**What you will do:** Keep only the lines from the start of the data through the line containing "Task: Click the Build project hammer icon", and output them exactly.

Stored data:
=======

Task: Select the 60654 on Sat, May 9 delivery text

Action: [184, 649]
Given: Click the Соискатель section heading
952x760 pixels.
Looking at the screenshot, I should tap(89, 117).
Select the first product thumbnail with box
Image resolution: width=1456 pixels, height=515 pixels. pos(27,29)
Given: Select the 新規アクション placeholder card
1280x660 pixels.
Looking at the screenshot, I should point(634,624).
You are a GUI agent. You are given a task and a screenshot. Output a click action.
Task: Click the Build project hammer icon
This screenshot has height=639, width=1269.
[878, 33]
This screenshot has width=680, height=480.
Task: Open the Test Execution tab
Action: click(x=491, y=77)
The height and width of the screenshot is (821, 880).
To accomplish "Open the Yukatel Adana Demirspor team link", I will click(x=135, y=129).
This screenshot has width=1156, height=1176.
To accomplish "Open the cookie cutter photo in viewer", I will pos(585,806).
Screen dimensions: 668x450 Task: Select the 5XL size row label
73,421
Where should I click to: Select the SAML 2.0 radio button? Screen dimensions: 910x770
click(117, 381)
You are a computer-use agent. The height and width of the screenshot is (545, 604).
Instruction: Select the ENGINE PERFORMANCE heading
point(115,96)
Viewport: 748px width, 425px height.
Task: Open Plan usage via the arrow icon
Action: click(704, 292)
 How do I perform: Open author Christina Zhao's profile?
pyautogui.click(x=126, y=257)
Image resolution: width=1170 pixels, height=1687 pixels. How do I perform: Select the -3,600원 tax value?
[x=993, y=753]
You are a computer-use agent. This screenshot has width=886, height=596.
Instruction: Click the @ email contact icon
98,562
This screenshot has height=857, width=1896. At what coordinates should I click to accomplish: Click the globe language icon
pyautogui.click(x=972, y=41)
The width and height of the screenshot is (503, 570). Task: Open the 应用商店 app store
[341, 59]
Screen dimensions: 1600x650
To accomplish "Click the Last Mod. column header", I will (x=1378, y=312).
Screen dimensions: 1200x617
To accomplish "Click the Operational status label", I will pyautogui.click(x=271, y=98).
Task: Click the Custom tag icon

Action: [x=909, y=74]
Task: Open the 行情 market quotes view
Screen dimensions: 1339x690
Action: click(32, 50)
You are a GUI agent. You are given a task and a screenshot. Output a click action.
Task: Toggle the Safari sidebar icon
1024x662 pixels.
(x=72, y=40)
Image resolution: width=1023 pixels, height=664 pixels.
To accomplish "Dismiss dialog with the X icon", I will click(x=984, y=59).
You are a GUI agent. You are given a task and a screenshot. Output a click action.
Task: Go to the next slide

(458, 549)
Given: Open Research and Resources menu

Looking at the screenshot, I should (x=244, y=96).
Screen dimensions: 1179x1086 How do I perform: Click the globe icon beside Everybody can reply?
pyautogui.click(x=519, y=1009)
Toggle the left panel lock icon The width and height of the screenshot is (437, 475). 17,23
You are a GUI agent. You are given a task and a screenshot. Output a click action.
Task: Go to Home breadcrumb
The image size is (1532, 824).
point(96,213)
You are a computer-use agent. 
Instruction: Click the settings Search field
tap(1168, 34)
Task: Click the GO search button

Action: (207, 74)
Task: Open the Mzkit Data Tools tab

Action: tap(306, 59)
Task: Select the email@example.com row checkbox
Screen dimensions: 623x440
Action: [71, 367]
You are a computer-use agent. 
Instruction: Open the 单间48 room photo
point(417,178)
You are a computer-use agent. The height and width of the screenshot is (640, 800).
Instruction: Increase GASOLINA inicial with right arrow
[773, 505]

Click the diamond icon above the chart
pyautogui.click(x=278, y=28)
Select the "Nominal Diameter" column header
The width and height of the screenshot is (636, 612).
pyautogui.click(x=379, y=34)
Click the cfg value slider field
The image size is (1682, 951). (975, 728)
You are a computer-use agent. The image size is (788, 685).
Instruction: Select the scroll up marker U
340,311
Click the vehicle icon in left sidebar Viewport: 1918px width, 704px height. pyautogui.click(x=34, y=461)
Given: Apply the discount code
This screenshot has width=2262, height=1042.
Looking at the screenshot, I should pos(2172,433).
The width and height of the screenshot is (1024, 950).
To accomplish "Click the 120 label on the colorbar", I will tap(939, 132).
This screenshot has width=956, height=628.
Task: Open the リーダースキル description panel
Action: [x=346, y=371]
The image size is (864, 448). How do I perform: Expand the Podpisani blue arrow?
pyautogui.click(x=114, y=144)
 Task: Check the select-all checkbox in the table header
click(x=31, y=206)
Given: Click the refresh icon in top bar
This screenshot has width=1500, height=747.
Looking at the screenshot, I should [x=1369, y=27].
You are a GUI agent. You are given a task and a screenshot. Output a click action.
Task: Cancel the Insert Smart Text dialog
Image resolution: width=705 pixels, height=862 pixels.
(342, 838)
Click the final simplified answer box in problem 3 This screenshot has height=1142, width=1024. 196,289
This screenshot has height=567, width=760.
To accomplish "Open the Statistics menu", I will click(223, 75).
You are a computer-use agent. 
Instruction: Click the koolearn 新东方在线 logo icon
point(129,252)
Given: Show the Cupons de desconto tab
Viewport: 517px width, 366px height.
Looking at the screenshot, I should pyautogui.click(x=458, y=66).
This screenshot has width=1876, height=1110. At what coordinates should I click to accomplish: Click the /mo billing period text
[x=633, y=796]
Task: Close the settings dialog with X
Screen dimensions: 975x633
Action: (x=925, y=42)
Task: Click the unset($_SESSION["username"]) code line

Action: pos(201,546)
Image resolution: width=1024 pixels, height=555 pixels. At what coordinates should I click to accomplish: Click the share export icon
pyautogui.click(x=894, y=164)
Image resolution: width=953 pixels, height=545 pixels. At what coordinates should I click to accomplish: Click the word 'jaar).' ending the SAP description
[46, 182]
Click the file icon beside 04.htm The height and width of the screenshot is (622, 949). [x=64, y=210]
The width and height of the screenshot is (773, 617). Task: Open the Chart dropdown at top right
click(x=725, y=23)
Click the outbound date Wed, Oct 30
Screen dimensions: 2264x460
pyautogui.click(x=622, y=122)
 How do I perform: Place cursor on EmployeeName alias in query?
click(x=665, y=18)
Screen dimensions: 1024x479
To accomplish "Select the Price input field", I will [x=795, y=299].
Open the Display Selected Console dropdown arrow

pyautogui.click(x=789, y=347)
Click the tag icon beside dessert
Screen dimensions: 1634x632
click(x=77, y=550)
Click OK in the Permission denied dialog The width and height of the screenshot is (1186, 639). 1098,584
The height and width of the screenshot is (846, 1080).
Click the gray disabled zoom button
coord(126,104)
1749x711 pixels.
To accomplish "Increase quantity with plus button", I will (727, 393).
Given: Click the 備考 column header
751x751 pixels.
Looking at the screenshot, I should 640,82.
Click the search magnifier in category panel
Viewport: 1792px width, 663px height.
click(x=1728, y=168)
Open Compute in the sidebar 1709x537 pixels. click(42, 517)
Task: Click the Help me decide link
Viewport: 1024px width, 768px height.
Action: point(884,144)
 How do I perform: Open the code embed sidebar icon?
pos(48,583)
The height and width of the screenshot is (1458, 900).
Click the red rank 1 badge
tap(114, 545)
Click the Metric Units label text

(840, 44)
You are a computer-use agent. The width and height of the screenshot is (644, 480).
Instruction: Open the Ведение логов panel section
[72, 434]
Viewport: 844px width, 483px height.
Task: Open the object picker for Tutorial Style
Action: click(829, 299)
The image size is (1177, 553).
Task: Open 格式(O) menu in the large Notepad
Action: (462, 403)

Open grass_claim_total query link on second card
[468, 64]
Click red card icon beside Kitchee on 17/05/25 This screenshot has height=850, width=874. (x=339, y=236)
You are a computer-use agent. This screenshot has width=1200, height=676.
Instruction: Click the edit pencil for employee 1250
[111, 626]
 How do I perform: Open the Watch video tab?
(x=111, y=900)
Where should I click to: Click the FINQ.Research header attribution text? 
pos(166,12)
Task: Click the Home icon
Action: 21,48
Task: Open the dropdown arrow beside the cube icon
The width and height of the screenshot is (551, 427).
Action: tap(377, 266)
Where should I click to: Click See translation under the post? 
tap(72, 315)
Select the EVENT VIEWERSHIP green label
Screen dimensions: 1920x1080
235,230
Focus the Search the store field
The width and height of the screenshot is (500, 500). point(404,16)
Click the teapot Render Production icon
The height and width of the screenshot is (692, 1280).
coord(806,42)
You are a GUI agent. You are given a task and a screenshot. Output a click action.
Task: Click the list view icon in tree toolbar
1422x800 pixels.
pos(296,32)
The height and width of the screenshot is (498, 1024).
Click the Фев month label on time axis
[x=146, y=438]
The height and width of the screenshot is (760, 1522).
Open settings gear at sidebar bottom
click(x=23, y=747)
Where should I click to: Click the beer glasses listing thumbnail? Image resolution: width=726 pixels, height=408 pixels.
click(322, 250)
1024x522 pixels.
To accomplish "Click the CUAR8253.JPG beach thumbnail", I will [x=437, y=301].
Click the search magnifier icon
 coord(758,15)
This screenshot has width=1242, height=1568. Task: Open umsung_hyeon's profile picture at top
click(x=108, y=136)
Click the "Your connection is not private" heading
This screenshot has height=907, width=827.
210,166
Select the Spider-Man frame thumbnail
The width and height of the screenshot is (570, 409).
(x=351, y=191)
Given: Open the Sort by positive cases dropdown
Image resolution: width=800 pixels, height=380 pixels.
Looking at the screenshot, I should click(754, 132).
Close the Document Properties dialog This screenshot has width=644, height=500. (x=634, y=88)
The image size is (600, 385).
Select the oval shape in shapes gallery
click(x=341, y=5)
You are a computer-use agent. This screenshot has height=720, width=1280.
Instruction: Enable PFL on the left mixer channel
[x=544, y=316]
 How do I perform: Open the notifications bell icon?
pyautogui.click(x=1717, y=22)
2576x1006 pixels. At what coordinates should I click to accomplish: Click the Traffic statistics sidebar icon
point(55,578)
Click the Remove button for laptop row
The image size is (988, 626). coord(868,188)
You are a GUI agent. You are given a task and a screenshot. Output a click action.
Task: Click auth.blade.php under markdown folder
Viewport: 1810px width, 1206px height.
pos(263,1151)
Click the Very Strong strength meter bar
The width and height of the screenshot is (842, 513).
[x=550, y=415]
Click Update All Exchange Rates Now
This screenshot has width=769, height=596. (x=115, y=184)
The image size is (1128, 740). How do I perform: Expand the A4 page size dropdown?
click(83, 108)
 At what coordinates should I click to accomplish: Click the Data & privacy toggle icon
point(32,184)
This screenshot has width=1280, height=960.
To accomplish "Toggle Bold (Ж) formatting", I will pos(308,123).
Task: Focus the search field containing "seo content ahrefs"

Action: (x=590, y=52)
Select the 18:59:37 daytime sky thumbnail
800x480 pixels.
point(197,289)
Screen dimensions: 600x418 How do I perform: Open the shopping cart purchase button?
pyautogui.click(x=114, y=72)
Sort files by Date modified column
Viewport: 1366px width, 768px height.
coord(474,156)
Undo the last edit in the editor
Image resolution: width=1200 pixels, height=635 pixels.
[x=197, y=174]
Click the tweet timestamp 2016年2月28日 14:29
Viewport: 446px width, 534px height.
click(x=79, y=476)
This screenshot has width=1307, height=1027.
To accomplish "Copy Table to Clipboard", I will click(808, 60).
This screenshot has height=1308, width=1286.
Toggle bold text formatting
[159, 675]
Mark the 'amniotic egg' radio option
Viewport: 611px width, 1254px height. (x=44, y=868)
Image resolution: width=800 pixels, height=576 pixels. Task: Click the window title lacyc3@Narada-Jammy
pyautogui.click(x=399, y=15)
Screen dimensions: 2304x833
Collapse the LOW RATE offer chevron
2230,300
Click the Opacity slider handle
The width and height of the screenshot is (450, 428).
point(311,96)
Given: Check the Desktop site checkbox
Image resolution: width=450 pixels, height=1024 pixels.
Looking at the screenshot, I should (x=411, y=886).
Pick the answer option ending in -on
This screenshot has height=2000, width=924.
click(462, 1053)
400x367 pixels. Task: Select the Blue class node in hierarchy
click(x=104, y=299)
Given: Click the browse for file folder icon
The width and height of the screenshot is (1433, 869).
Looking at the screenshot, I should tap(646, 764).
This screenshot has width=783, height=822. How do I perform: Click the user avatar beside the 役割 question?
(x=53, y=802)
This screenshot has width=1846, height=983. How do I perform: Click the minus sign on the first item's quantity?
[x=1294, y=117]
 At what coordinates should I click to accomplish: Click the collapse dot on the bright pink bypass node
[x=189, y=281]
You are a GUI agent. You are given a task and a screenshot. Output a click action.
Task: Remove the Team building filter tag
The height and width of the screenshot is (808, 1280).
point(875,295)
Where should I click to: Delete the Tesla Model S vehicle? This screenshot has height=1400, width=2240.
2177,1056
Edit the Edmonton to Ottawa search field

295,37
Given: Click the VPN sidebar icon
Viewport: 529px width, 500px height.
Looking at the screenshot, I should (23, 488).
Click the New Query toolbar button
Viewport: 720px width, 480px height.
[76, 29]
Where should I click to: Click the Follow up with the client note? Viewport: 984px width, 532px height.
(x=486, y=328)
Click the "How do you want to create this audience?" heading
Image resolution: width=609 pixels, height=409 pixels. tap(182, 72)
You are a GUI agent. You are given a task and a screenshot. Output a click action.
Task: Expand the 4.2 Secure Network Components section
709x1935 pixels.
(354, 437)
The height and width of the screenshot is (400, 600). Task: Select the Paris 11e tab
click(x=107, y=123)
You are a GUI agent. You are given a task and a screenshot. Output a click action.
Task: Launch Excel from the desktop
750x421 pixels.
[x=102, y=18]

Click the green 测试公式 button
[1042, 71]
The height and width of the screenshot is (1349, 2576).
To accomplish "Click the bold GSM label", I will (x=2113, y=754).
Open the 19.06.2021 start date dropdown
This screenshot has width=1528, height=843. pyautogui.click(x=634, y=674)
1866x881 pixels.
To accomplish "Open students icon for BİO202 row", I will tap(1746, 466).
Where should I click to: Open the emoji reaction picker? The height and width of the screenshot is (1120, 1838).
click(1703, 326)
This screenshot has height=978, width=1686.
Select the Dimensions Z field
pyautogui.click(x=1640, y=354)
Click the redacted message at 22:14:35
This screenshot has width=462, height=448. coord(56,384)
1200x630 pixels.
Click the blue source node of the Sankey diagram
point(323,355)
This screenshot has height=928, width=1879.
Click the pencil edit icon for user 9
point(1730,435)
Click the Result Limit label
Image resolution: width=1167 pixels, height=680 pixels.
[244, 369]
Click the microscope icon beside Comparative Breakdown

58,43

=======

**Answer for this exercise:**
Task: Select the 60654 on Sat, May 9 delivery text

Action: [184, 649]
Given: Click the Соискатель section heading
952x760 pixels.
Looking at the screenshot, I should tap(89, 117).
Select the first product thumbnail with box
Image resolution: width=1456 pixels, height=515 pixels. pos(27,29)
Given: Select the 新規アクション placeholder card
1280x660 pixels.
Looking at the screenshot, I should point(634,624).
You are a GUI agent. You are given a task and a screenshot. Output a click action.
Task: Click the Build project hammer icon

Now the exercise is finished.